PV1218_Trendbarometer_2

Preisbereinigt waren die Umsätze in der Kunststoffverarbeitung noch im zweiten Halbjahr 2017 weiter kräftig gestiegen. Mit knapp fünf und über sechs Prozent  wurden sagenhafte Erfolge erzielt. Und dies auf breiter Linie, in allen Teilmärkten. Im ersten Quartal 2018 fiel der Zuwachs mit 3,8 Prozent schon etwas niedriger aus, aber war alles andere als enttäuschend.

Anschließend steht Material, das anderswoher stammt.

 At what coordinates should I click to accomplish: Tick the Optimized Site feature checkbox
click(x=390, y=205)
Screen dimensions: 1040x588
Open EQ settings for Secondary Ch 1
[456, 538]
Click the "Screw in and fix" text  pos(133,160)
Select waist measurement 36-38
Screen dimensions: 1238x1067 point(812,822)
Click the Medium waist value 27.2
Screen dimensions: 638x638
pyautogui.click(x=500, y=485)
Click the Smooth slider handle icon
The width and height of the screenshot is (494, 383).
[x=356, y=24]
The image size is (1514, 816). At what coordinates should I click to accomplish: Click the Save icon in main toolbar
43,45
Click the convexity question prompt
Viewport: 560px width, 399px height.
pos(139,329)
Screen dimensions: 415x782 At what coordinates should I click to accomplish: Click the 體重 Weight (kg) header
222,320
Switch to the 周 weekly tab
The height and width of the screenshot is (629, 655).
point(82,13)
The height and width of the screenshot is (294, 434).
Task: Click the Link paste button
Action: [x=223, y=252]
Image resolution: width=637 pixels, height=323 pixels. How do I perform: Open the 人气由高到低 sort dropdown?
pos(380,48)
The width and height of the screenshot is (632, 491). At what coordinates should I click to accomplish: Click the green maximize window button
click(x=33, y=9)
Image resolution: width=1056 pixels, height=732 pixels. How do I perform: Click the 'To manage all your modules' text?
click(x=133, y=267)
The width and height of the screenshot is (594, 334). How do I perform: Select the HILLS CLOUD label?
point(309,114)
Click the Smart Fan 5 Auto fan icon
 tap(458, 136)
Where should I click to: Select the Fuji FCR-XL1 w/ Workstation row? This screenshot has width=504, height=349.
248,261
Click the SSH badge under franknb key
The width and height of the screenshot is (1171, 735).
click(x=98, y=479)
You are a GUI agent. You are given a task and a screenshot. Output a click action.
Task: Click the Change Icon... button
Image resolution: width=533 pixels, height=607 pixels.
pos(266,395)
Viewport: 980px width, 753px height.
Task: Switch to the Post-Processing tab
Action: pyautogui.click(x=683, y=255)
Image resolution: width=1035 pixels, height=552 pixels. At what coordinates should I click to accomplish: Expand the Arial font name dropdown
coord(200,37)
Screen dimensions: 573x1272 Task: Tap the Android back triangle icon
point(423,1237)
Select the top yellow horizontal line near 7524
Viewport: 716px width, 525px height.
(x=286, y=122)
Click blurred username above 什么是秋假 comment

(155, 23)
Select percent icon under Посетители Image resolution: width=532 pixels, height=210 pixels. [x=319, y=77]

Ausschlaggebend für das geringere Wachstum waren einmal stark sinkende Zuwächse im Inland, aber vor allem die auf ein Drittel geschrumpfte Wachstumsrate im Nicht-Euro-Ausland. Während sich das Wachstum im zweiten Quartal 2018 auf breiter Front weiter leicht verlangsamte, schaffte man im Auslandsgeschäft außerhalb der Eurozone nur noch eine schwarze Null. Im dritten Quartal 2018 stagnierte nun das Geschäft im Inland, im Nicht-Euro-Raum gab es einen über zweiprozentigen Einbruch, und nur noch die Eurozone hielt mit knapp zwei Prozent Plus dagegen. Daraus resultierte insgesamt eine Null. Der Oktober konnte die Stimmung mit einem halben Prozent Plus etwas aufhellen. Zu verdanken war das den Exporten in die Eurozone, die mit 2,1 Prozent Plus den Rückgang im Nicht-Euro-Raum kompensieren konnten und die stagnierenden Umsätze (glatte Null) im Inland wettmachten. Insgesamt ergab das ein schmales Plus von 0,3 Prozent.